(17/4/99 às 21:55)
A cada dia que passa torna-se mais claro que a agressão contra a Jugoslávia é a guerra que os Estados Unidos decidiram fazer na Europa; hoje já poucos o negam.
A explicação para esta atitude reside, em meu entender, no caracter do regime estadunidense. O governo dos EUA é um governo beligerante por natureza, sempre pronto a promover intervenções militares em qualquer parte do mundo com exclusão, evidentemente, do seu próprio território.
Com os argumentos que se julgam mais apropriados para cada ocasião, esta é uma realidade sempre presente na sua política externa: Nicarágua, Granada, Líbano, Somália, Jugoslávia ...
É assim que, para lá das questões políticas da liderança mundial,
alimentam os lucros fabulosos do seu todo poderoso complexo militar-industrial.
Presentemente, asseguram nos Balcãs, onde descarregam quantidades maciças de
sofisticadíssimo armamento, um largo e rendoso mercado para a sinistra industria de
armamentos, preferencialmente americana.
No entanto, após a derrota no Vietname, as condições políticas nos Estados Unidos
tornaram difíceis a realização de operações onde se registassem baixas entre as
tropas norte-americanas.
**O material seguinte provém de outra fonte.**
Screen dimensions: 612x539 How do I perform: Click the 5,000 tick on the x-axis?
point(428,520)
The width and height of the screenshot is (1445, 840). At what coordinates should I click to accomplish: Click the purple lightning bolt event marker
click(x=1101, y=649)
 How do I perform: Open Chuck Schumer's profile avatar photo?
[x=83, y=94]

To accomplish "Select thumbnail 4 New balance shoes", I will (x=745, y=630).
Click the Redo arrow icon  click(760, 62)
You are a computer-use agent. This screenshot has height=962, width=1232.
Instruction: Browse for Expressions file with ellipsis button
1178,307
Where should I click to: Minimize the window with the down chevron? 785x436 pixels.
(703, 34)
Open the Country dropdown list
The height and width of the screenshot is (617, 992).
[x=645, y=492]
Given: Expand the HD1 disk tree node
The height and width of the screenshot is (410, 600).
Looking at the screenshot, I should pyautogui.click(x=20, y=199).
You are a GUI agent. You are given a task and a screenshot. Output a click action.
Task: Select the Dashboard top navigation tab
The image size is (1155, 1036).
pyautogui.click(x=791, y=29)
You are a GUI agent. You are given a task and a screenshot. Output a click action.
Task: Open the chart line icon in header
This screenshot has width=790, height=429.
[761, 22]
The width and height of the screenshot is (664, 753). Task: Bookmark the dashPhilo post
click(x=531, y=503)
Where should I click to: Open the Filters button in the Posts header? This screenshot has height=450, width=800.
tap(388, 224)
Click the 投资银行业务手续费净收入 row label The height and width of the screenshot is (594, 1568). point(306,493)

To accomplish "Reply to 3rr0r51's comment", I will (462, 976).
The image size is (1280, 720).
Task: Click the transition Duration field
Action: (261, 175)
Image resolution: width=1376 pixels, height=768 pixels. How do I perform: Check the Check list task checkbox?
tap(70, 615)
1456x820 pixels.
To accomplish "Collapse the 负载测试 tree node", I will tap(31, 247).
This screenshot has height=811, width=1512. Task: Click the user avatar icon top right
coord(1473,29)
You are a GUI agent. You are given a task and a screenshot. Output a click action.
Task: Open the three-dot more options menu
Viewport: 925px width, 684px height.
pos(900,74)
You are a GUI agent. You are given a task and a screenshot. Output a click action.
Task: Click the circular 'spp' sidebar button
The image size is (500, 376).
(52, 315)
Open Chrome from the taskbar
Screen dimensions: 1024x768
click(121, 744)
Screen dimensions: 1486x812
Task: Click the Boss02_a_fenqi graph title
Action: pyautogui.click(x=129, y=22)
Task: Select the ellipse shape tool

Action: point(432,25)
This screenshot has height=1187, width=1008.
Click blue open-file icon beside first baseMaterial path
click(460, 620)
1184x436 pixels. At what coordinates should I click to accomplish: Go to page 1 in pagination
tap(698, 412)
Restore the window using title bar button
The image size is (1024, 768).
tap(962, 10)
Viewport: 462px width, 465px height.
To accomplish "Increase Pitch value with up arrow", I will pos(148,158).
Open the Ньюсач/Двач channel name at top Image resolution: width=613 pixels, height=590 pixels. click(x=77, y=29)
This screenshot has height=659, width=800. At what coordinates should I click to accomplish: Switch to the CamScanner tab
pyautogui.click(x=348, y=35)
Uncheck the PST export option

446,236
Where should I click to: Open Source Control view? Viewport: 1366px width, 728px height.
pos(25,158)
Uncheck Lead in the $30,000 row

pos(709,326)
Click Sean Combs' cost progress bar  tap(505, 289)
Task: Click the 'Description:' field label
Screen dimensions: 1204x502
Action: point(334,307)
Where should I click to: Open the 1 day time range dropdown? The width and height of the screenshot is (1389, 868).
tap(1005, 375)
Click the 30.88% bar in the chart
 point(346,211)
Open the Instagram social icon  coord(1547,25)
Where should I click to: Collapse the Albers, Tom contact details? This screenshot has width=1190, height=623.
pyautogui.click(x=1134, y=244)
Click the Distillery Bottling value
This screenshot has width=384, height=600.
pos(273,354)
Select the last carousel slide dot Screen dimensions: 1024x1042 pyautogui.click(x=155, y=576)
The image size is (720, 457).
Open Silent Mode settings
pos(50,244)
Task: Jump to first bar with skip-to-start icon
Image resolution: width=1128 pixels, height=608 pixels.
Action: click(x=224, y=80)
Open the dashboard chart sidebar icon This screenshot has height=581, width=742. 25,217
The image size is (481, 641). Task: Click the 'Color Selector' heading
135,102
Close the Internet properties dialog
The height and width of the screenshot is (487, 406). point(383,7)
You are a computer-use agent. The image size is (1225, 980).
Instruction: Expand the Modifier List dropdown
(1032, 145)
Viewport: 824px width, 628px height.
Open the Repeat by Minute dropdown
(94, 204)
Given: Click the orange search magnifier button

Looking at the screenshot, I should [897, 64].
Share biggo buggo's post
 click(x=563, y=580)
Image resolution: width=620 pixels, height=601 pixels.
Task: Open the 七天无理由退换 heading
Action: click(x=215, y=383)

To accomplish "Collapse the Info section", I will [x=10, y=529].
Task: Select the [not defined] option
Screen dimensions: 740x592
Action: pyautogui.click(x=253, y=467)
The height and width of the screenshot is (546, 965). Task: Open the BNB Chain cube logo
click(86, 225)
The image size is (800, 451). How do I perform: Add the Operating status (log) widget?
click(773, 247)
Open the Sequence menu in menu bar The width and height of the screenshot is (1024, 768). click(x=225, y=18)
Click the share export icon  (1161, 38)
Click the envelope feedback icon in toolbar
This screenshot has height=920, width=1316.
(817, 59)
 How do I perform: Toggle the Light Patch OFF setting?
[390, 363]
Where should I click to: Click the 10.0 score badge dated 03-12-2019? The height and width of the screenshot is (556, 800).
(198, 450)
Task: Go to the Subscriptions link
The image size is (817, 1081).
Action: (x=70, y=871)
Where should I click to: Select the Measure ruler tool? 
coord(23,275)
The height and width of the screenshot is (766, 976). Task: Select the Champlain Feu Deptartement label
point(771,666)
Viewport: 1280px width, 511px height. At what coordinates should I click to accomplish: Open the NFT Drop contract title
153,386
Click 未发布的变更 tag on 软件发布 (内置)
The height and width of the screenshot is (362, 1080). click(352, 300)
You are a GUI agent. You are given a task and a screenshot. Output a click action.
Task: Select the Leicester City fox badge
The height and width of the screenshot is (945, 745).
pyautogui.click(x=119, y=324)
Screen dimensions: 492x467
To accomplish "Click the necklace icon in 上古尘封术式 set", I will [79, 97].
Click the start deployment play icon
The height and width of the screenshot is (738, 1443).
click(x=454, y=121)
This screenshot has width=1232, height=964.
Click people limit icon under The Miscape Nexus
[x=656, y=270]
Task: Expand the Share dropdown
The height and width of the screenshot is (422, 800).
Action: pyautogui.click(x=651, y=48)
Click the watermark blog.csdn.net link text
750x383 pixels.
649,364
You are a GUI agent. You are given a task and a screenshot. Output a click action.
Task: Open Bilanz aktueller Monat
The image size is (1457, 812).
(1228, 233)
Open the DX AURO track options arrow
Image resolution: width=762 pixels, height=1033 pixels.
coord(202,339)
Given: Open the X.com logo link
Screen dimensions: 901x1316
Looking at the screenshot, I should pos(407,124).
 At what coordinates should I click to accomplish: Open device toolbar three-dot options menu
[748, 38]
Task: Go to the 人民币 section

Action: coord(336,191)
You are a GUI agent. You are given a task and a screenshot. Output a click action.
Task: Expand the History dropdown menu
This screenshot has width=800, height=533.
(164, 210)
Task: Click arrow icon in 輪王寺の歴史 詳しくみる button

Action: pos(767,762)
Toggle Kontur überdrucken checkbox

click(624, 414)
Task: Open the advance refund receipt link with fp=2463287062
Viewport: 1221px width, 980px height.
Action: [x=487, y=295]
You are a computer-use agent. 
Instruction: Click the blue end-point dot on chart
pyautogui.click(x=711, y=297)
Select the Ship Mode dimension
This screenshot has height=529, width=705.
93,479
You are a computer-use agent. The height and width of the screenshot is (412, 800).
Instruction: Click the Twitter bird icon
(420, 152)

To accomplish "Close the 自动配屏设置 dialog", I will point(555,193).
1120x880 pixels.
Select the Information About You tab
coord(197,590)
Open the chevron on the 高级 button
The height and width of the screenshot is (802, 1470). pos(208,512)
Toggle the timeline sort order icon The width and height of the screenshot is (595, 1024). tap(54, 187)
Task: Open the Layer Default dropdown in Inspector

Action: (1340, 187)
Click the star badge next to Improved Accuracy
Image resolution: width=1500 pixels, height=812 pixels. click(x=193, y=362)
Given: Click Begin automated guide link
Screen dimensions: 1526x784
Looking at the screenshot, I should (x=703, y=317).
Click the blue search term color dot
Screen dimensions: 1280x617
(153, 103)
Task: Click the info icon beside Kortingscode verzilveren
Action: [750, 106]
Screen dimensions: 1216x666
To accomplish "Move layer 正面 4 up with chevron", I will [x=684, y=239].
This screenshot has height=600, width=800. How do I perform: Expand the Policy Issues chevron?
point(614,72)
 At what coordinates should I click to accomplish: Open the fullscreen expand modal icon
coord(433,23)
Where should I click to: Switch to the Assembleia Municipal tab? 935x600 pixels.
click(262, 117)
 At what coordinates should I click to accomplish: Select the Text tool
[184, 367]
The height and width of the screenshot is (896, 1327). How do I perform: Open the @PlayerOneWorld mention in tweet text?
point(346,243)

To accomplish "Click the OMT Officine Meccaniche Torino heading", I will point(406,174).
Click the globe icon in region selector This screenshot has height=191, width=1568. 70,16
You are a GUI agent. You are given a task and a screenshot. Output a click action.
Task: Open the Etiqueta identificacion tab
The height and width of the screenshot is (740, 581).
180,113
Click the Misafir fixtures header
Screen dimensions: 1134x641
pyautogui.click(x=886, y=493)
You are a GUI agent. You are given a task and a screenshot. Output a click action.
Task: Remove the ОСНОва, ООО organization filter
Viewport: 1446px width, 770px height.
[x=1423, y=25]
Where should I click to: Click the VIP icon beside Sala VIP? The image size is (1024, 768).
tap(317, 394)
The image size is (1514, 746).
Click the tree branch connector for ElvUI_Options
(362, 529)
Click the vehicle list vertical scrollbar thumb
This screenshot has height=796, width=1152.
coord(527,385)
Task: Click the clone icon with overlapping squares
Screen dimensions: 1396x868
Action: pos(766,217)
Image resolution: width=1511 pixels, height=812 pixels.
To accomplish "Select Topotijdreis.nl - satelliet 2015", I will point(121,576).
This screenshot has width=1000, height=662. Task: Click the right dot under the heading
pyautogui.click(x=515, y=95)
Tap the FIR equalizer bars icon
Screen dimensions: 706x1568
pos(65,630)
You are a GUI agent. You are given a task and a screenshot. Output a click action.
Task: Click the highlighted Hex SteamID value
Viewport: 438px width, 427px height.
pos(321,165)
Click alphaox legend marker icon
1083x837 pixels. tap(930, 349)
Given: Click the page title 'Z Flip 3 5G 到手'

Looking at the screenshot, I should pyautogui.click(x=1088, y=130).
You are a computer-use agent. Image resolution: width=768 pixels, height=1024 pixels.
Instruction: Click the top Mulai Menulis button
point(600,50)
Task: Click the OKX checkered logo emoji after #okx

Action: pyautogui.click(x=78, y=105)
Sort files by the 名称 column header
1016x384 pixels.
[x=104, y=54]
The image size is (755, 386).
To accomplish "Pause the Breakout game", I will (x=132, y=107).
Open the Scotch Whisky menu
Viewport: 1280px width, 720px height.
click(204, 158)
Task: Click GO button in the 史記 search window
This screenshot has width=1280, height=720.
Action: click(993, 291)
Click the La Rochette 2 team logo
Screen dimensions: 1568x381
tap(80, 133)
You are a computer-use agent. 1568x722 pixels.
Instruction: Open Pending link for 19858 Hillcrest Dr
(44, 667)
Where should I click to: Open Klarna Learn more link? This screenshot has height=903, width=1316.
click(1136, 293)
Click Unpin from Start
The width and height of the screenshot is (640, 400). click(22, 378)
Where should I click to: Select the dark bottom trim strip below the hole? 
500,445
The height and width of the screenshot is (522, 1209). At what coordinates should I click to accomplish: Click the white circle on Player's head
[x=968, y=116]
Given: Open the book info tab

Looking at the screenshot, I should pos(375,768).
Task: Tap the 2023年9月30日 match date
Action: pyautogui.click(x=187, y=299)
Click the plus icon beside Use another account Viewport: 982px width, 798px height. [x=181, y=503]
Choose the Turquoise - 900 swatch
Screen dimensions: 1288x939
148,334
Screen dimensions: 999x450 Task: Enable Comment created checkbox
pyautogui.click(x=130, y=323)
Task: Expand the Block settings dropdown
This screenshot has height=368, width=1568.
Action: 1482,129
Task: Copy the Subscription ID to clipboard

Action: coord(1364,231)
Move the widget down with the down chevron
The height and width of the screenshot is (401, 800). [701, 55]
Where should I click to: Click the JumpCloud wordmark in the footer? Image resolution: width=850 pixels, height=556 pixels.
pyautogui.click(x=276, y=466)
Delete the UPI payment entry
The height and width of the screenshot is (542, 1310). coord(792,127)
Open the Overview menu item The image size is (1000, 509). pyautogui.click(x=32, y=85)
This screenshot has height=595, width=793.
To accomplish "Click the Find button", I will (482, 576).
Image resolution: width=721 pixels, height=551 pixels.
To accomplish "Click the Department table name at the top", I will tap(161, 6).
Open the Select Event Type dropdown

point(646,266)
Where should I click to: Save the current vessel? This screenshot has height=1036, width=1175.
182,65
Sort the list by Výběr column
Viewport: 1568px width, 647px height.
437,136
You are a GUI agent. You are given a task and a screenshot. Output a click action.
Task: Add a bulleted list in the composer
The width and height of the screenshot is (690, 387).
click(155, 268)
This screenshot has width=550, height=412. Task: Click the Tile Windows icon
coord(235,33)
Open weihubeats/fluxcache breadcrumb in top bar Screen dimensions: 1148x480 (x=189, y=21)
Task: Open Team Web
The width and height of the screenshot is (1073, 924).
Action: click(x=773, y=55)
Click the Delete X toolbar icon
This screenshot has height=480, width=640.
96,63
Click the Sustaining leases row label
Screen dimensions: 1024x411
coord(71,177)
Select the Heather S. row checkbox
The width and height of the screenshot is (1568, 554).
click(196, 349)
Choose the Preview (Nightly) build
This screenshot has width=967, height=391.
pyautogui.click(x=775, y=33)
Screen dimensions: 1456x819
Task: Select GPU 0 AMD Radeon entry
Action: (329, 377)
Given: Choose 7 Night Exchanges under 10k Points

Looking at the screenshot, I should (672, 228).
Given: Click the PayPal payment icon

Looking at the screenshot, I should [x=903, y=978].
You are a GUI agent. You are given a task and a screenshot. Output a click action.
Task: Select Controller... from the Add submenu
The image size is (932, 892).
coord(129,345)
Daí o rápido abandono das zonas de conflito onde estas baixas
se verificaram: Líbano e Somália.
Os generais do Pentágono e os políticos da Casa Branca (branca por fora e negra por dentro) tinham um agudo problema entre as mãos: não se podiam deixar aprisionar pela sua opinião pública mas era-lhes difícil ignora-la nesta questão.
A campanha do Iraque pareceu fornecer a solução. Convenceram-se de que fazendo uso da sua enorme superioridade aérea, balística e tecnológica resolveriam todas as questões: garantiriam os lucros aos seus patrões da industria de armamentos, fariam a guerra, derrotariam o inimigo, colheriam os louros da vitória praticamente sem saírem do sofá de casa ou das acolhedoras salas de comando, a milhares de quilómetros da zona de conflito, com zero ou praticamente zero baixas.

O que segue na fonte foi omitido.